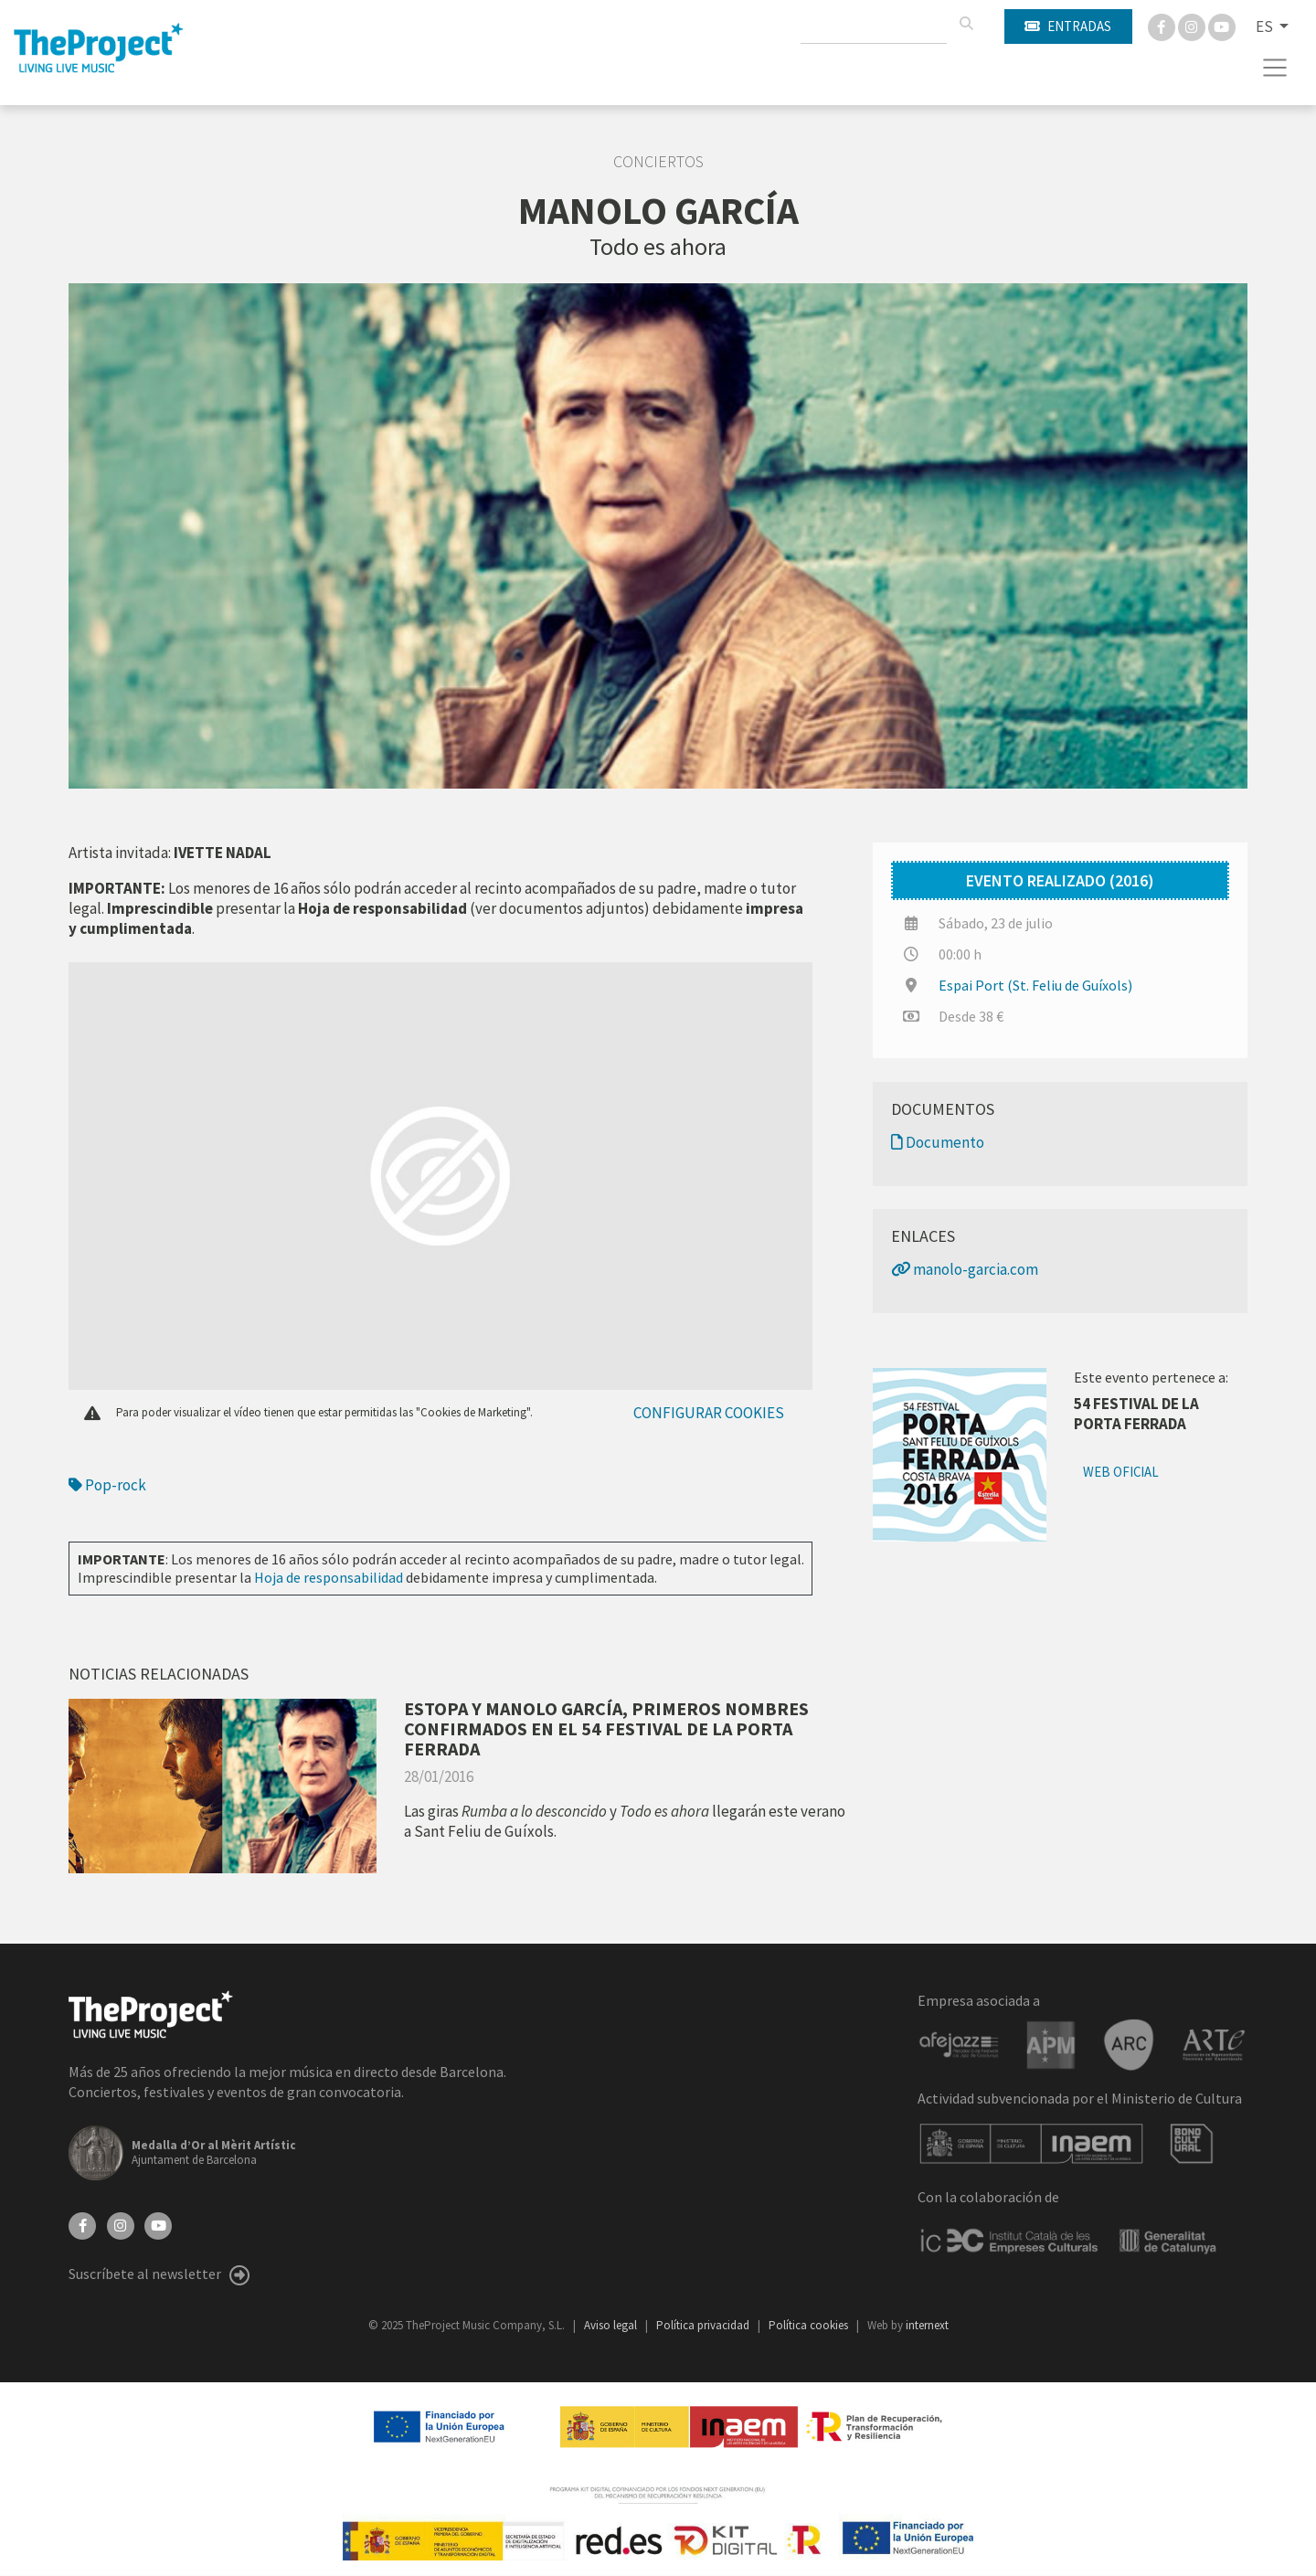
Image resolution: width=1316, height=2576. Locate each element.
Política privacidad (704, 2325)
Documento (937, 1142)
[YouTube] (158, 2224)
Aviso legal (612, 2325)
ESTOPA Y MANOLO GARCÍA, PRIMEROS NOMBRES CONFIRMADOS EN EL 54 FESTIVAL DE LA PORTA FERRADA (606, 1728)
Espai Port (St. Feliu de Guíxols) (1035, 985)
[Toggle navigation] (1275, 67)
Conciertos (658, 162)
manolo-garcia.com (964, 1269)
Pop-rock (107, 1485)
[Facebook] (1163, 26)
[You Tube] (1222, 26)
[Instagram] (1193, 26)
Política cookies (810, 2325)
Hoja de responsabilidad (328, 1577)
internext (927, 2325)
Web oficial (1121, 1471)
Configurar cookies (708, 1413)
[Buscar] (966, 23)
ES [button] (1266, 26)
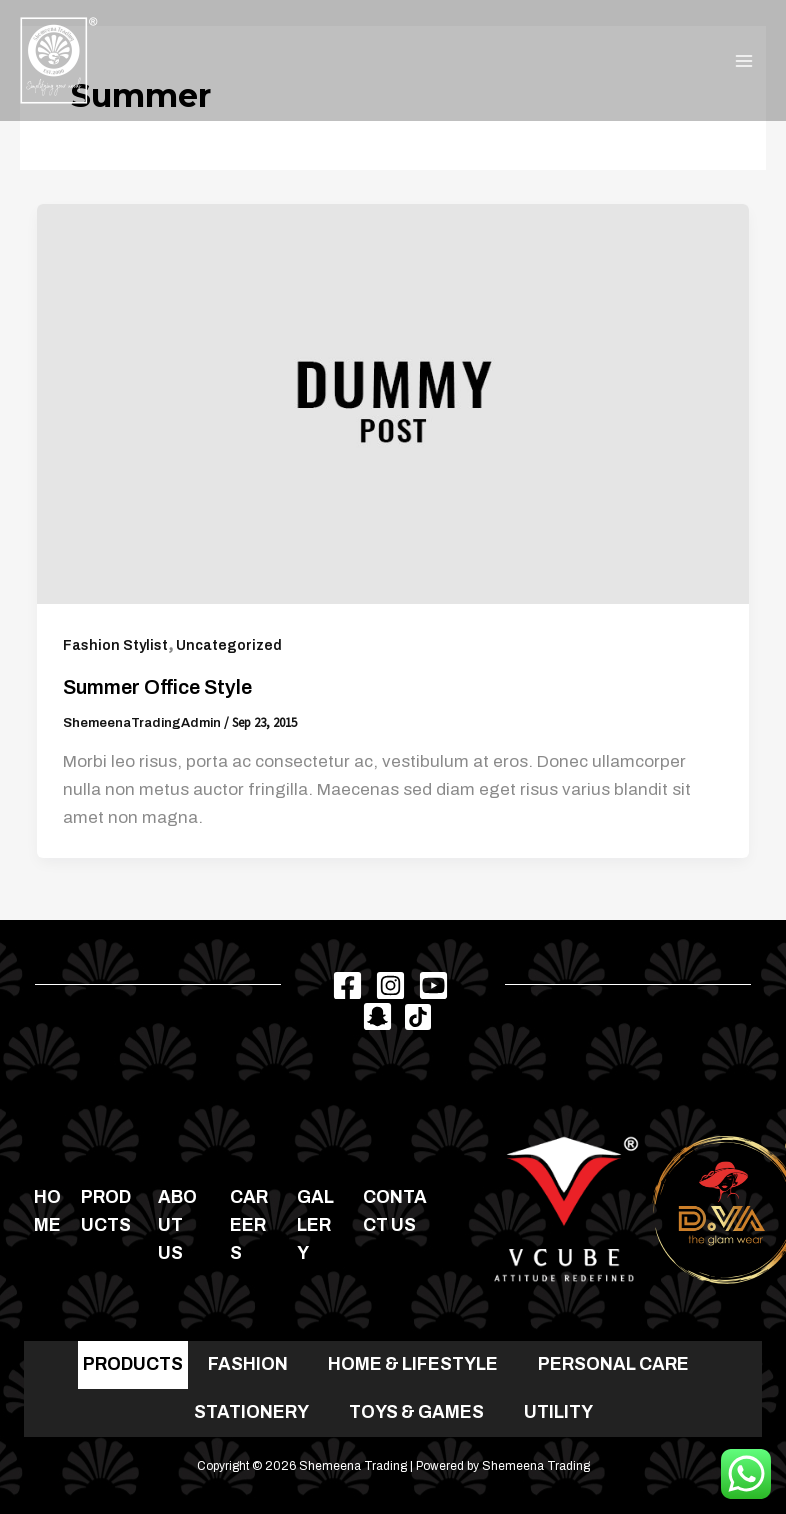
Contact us (395, 1211)
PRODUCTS (133, 1364)
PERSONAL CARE (613, 1364)
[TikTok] (418, 1017)
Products (106, 1211)
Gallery (315, 1225)
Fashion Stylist (115, 645)
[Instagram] (390, 985)
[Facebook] (347, 985)
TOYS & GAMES (416, 1412)
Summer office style (157, 687)
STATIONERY (251, 1412)
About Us (177, 1225)
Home (47, 1211)
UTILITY (558, 1412)
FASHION (248, 1364)
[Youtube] (433, 985)
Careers (249, 1225)
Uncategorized (229, 645)
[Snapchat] (377, 1016)
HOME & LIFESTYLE (413, 1364)
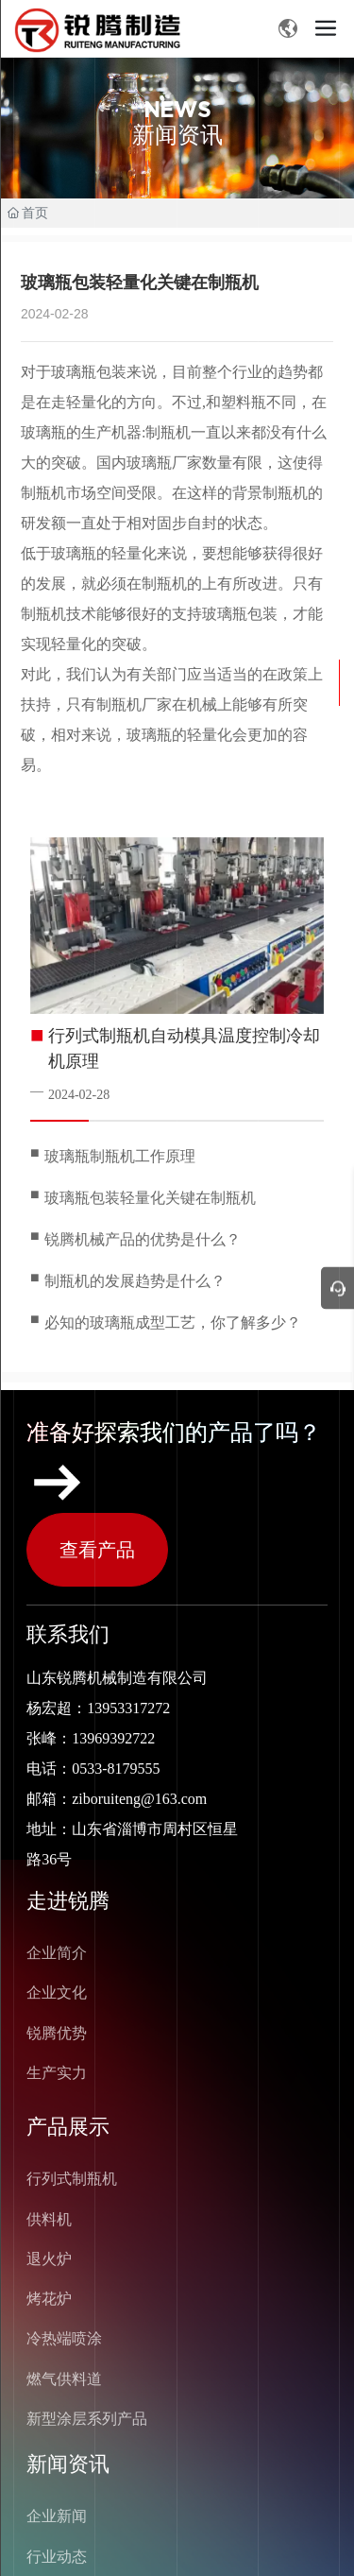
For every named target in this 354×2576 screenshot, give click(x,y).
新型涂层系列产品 (86, 2419)
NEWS (177, 109)
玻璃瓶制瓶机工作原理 (119, 1156)
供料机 (49, 2219)
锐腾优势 (56, 2033)
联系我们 (68, 1634)
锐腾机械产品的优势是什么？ (142, 1239)
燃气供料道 (64, 2379)
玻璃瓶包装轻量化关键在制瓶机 (150, 1198)
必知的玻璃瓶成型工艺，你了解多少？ (172, 1322)
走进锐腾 (68, 1901)
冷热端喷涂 (64, 2338)
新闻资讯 (68, 2464)
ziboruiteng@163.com (139, 1799)
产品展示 (68, 2126)
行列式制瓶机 (71, 2179)
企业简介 (56, 1953)
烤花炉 (49, 2299)
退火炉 (49, 2259)
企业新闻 (56, 2516)
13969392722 (113, 1738)
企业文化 (56, 1992)
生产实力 (56, 2073)
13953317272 (128, 1708)
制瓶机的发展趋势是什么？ (135, 1281)
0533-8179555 (116, 1768)
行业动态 (56, 2557)
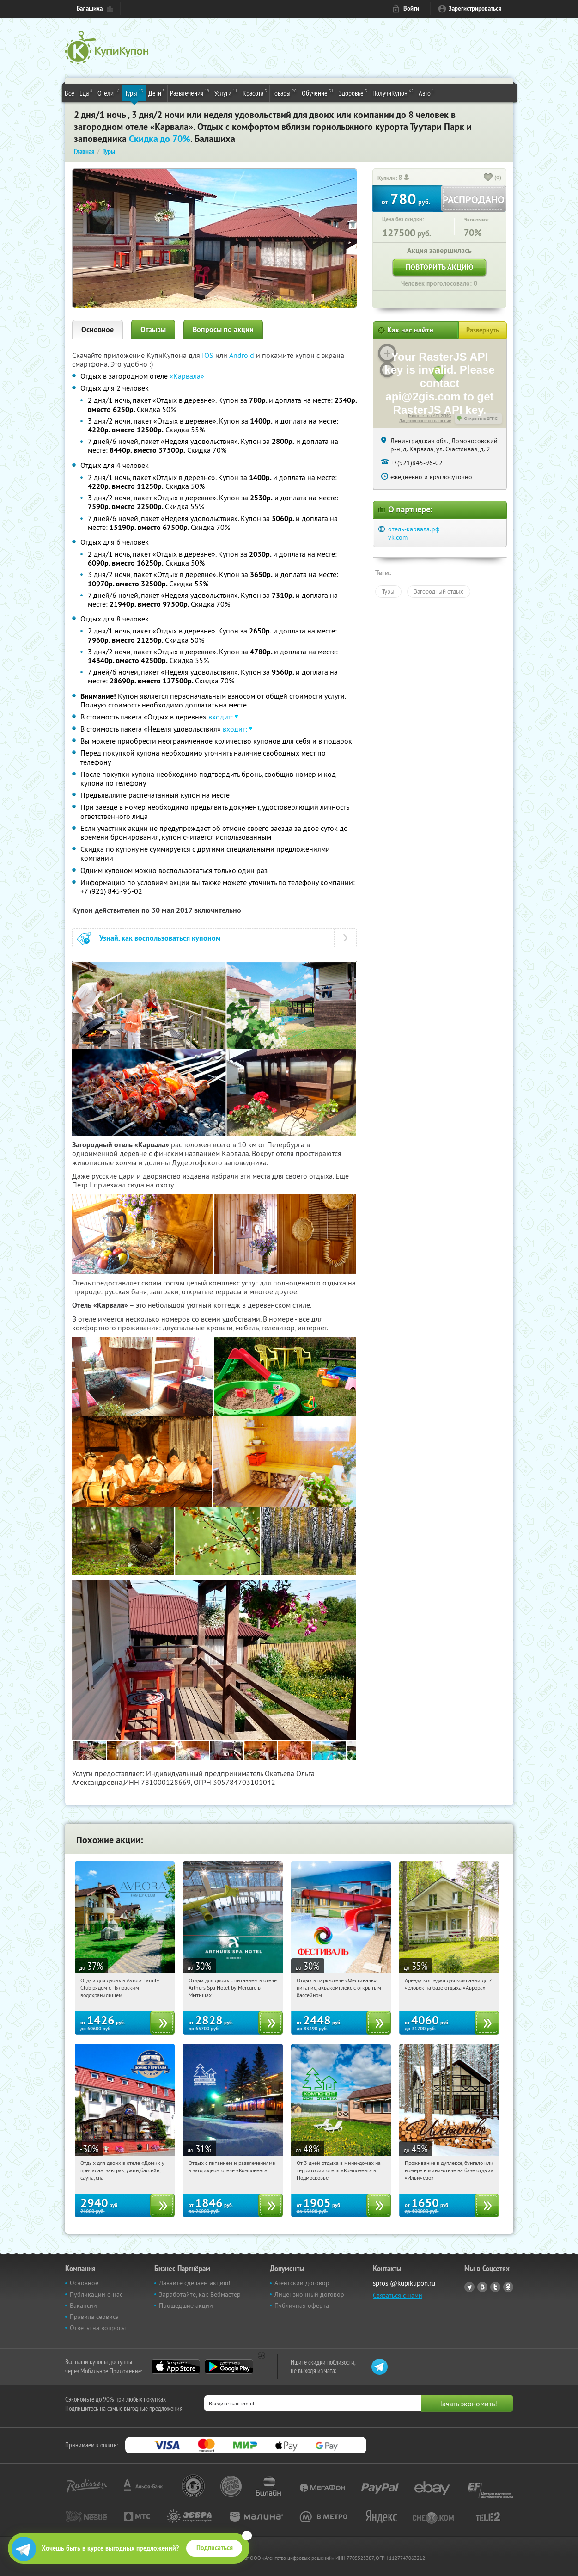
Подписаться (214, 2548)
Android (242, 355)
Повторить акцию (439, 267)
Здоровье (353, 92)
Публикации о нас (96, 2294)
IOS (208, 355)
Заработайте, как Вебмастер (200, 2294)
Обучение (318, 92)
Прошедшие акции (186, 2305)
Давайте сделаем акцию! (194, 2283)
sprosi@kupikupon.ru (404, 2283)
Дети (156, 92)
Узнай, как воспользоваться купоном (160, 938)
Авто (426, 92)
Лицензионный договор (309, 2294)
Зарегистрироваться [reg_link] (475, 8)
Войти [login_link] (411, 8)
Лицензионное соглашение (425, 420)
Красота (255, 92)
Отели (108, 92)
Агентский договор (301, 2283)
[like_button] (488, 178)
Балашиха (90, 8)
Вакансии (83, 2305)
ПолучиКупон (393, 92)
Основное (97, 329)
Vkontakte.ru (482, 2287)
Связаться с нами (397, 2295)
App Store (176, 2366)
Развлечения (189, 92)
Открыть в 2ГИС (481, 418)
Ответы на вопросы (98, 2328)
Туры (134, 92)
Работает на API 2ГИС (429, 415)
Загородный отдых (438, 591)
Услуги (225, 92)
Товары (284, 92)
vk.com (398, 537)
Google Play (229, 2366)
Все (69, 93)
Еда (85, 92)
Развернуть (482, 330)
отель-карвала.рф (414, 529)
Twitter (495, 2287)
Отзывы (153, 329)
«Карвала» (187, 376)
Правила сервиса (94, 2316)
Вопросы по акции (223, 329)
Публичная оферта (301, 2305)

^^^^^^^^^^^^^^^^

Rescale a stretch of the data: begin at the line that contains "For every named" and stop after the line that contains "走进锐腾 (68, 1901)", writing out every line in that range. Multiply each coordinate by 2.2 and round it to a whole number, with halves going up, and keep all other text and numbers unchanged.

#### FINAL RESULT:
For every named target in this 354×2576 screenshot, give click(x,y).
新型涂层系列产品 (189, 5322)
NEWS (389, 240)
玻璃瓶制瓶机工作原理 (262, 2543)
供料机 (108, 4882)
锐腾优势 (123, 4473)
联系我们 (150, 3595)
锐腾机械产品的优势是什么？ (312, 2726)
燃气供料道 (141, 5234)
玻璃瓶包装轻量化关键在制瓶机 (330, 2636)
必知的玻璃瓶成型工艺，你了解多少？ (378, 2908)
走进锐腾 (150, 4182)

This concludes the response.